• _What is required_
Copy out each line from the line with "Close the Flexibilní cesta dialog" up to and including the line with "Click the info", with the requests unchanged. In the answers, multiply every coordinate by 0.35 and round it to a whole number, with halves rounded up.

[Dataset items]

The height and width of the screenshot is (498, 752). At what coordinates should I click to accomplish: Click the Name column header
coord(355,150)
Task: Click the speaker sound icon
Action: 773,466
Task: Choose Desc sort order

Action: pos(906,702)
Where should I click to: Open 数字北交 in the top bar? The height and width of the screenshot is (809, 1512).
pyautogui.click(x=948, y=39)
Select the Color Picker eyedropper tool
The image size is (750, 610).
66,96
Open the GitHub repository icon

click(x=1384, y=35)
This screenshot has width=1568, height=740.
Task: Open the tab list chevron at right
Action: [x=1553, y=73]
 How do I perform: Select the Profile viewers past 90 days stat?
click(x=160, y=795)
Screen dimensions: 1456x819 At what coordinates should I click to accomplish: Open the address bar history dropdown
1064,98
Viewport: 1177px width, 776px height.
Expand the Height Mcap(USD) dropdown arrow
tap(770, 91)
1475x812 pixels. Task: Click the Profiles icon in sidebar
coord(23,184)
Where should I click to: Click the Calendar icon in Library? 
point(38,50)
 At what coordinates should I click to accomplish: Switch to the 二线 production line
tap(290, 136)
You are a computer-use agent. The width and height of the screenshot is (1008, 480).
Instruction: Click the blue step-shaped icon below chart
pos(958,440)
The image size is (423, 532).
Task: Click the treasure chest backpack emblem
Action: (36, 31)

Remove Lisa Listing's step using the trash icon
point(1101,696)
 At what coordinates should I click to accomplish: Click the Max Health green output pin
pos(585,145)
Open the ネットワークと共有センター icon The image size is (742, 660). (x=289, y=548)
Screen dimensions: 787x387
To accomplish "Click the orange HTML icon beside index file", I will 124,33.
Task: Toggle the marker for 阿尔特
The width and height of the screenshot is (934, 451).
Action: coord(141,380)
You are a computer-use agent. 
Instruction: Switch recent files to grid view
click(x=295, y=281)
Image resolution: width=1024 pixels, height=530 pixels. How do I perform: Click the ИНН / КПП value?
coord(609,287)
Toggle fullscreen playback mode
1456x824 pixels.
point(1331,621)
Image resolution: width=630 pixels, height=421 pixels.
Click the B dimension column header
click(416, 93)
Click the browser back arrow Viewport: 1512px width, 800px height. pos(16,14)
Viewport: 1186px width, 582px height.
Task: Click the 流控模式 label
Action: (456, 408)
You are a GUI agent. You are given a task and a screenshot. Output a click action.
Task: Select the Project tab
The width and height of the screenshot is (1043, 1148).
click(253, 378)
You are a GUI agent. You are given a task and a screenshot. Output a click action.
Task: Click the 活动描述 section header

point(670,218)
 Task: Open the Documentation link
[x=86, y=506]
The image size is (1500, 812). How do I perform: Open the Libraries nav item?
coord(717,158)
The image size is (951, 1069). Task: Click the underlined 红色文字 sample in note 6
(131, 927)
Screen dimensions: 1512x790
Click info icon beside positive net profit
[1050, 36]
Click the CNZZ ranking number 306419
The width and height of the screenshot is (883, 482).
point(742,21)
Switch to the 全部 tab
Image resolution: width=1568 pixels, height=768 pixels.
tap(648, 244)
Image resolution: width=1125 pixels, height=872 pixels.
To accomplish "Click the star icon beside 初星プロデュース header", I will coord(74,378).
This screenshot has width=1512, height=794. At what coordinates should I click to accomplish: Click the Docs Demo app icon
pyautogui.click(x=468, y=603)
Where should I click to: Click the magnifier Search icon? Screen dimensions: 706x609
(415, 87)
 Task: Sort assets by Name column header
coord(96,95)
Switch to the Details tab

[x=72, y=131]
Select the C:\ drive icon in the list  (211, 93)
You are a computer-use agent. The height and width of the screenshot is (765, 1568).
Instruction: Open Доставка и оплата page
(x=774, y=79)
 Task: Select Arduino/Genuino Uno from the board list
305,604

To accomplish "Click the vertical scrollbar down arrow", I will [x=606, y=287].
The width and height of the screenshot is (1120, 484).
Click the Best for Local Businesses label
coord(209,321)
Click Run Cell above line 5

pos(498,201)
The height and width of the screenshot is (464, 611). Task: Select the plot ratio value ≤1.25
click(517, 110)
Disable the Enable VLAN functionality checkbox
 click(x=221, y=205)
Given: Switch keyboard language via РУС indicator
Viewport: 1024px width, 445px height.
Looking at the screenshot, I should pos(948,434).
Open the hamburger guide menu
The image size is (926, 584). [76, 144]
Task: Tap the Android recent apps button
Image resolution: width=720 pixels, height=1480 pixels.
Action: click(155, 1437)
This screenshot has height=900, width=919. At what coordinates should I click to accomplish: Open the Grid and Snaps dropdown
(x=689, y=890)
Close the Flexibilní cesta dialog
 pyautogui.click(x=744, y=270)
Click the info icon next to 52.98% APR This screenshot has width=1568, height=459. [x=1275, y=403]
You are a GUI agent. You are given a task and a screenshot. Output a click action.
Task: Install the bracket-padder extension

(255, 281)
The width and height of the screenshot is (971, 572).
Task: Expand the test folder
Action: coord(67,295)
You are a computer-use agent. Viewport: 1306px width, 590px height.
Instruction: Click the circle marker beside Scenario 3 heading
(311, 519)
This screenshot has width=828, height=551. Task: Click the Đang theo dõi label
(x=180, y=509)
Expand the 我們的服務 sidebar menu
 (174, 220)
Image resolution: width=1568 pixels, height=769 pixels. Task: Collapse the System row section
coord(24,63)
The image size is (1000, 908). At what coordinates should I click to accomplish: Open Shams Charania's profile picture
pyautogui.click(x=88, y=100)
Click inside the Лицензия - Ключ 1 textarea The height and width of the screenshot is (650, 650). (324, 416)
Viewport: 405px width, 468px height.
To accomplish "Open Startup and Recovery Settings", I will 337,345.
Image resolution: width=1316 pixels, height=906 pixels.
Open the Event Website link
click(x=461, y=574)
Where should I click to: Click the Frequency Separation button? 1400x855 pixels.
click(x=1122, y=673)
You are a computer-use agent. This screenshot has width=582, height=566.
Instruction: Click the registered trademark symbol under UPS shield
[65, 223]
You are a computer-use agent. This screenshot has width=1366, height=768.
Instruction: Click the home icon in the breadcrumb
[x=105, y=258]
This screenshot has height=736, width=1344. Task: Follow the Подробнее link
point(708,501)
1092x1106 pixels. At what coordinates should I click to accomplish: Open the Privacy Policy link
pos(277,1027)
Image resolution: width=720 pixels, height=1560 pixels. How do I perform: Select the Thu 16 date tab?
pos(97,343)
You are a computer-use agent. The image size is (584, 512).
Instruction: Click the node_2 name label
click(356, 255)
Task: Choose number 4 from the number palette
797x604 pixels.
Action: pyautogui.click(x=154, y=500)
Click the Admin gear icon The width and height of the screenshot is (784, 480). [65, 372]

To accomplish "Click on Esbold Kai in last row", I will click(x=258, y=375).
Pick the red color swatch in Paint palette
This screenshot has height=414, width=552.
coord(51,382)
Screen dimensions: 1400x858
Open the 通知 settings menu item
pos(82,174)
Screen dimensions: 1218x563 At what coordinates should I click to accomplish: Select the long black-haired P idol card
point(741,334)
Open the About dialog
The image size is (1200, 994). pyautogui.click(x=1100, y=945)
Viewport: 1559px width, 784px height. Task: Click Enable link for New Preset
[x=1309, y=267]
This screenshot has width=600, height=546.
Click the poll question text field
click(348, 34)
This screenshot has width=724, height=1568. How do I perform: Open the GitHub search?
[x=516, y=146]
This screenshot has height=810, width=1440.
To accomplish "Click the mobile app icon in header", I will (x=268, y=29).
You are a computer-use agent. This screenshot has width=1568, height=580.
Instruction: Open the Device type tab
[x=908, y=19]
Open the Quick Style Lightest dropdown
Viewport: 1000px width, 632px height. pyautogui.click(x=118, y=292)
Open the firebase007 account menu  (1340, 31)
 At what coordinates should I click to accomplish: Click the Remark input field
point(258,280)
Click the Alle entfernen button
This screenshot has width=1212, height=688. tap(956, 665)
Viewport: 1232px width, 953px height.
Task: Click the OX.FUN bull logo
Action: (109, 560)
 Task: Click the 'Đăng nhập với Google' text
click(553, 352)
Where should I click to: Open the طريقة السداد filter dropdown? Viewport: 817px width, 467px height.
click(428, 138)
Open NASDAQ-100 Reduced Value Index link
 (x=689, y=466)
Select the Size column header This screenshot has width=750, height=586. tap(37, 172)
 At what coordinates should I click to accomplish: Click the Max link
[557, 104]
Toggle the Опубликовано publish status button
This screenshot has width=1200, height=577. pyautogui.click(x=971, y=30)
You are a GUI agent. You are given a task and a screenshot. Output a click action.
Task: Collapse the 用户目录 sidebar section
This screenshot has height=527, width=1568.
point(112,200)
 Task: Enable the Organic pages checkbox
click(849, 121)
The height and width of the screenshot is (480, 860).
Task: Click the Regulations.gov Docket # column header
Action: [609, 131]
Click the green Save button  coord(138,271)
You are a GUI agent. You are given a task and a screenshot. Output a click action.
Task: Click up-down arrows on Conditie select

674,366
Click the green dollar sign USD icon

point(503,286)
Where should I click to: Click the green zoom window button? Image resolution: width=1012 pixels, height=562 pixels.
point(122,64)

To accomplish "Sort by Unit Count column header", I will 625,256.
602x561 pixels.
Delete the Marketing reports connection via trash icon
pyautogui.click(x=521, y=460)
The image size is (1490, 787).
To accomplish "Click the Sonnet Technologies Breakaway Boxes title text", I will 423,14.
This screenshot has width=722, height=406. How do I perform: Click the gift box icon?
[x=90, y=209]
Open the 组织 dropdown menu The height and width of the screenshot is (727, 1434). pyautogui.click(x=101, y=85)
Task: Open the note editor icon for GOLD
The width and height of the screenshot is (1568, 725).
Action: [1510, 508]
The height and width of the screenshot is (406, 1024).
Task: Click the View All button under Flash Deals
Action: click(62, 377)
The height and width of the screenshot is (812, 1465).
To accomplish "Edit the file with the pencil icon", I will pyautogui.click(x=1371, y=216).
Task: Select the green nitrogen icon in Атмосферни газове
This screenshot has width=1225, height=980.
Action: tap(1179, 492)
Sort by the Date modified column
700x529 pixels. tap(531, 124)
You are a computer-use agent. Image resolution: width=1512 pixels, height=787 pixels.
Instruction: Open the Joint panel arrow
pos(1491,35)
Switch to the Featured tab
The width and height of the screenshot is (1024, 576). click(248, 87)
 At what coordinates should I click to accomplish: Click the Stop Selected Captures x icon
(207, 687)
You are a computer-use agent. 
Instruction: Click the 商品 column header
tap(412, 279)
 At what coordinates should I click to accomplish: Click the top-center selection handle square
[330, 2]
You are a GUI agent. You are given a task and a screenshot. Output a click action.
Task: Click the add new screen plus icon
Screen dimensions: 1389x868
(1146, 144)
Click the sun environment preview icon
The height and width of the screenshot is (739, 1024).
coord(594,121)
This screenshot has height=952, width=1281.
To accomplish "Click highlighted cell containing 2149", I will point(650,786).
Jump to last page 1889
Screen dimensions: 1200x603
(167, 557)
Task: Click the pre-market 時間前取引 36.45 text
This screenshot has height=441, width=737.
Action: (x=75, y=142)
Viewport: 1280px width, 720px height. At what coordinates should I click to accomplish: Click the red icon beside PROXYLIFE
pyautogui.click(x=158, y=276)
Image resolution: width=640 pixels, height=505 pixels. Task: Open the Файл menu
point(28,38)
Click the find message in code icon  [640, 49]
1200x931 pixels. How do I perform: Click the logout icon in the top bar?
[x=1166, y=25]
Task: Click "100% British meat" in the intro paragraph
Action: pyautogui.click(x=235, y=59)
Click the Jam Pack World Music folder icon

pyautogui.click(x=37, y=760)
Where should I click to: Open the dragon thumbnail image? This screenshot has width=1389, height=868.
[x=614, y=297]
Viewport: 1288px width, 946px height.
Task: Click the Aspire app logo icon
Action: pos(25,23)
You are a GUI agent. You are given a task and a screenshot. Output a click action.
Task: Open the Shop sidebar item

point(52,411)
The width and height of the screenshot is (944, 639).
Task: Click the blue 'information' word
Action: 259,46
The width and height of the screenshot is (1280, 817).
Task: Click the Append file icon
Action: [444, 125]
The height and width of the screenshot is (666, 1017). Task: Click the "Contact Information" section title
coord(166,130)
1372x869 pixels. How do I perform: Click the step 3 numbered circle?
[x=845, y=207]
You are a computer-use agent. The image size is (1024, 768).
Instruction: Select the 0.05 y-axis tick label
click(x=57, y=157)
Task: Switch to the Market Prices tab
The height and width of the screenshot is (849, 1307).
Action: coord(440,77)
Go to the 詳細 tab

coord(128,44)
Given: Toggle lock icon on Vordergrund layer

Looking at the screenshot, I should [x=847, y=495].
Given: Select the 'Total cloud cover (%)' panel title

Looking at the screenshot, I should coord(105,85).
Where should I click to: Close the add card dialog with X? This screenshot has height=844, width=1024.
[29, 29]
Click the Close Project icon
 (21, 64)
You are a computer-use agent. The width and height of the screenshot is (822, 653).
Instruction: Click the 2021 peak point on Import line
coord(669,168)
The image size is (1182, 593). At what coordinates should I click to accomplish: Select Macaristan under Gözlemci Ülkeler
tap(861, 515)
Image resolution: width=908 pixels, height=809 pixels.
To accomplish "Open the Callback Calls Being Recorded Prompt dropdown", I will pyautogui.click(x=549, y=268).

• _Solution for this problem_
Close the Flexibilní cesta dialog
 pyautogui.click(x=260, y=95)
Click the info icon next to 52.98% APR This screenshot has width=1568, height=459. [x=446, y=141]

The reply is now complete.